Le recours en inconstitutionnalité déposé par les avocats de Steve Amoussou est en passe d’être rejeté par la Cour constitutionnelle. Lors de l’examen du recours, le Conseiller-rapporteur a demandé aux sept sages de la Cour constitutionnelle de rejeter la requête de la défense et d’ordonner la poursuite du procès à la CRIET.
En effet, dans leur recours, les avocats de Steve Amoussou ont soulevé une exception de nullité de la procédure en cours devant la Cour de répression des infractions économiques et du terrorisme (CRIET). Pour eux, il ne devrait plus avoir de procès du moment où l’arrestation de leur client a été reconnue illégale et que ses ravisseurs ont été condamnés par cette même juridiction. Ils ont ensuite exposé les conditions d’arrestation de Steve Amoussou. Des irrégularités qui doivent entraîner la libération d’office de leur client.

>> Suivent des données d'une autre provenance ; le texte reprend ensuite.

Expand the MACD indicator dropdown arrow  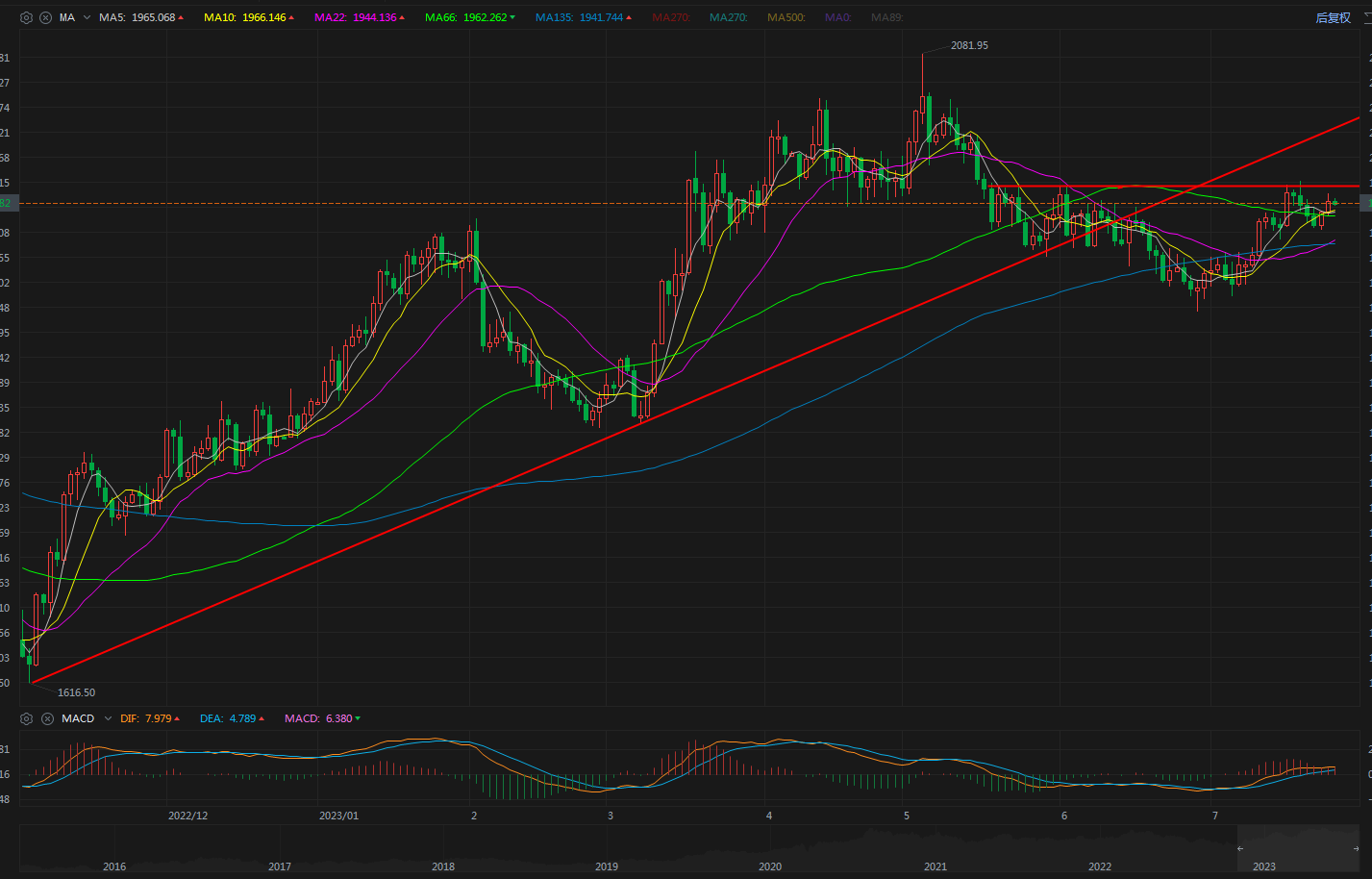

Mais tout ça est loin de convaincre le Conseiller -Rapporteur de la cour constitutionnelle, Dorothée Sossa qui, dans son rapport, a demandé à la haute juridiction de rejeter la remise en liberté provisoire du prévenu Steve Amoussou et d’ordonner la poursuite des débats devant la CRIET. Pour lui, le recours des avocats ne vise pas la constitutionnalité d’une loi applicable au procès, mais plutôt la nullité de la procédure judiciaire elle-même. Or, d’après la jurisprudence constante de la Cour constitutionnelle, l’exception d’inconstitutionnalité doit concerner une disposition législative impersonnelle et générale, et non une procédure spécifique, en vertu des articles 122 de la Constitution et 37 de la loi organique sur la Cour constitutionnelle. Dorothée Sossa estime donc que la demande de la défense ne respecte pas la juridiction de l’exception d’une inconstitutionnalité. « Je vous recommande de déclarer irrecevable l’exception d’une constitutionnalité soulevée par les conseils de M. Steve Zountidé Amoussou », a-t-il indiqué selon les propos rapportés par Libre Express. La décision de la Cour constitutionnelle est attendue dans la soirée de ce jeudi.